### Short task:
Extract every line of the records that contains the string "width", treating uppercase and lowercase letters as distinct.

### Records provided:
---------------

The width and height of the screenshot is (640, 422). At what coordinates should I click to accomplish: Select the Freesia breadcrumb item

---------------

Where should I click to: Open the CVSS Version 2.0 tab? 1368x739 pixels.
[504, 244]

---------------

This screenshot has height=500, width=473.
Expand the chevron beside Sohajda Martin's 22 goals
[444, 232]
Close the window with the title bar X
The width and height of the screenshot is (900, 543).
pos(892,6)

---------------

### Solution to the exercise:
The width and height of the screenshot is (640, 422). At what coordinates should I click to accomplish: Select the Freesia breadcrumb item
This screenshot has height=500, width=473.
The width and height of the screenshot is (900, 543).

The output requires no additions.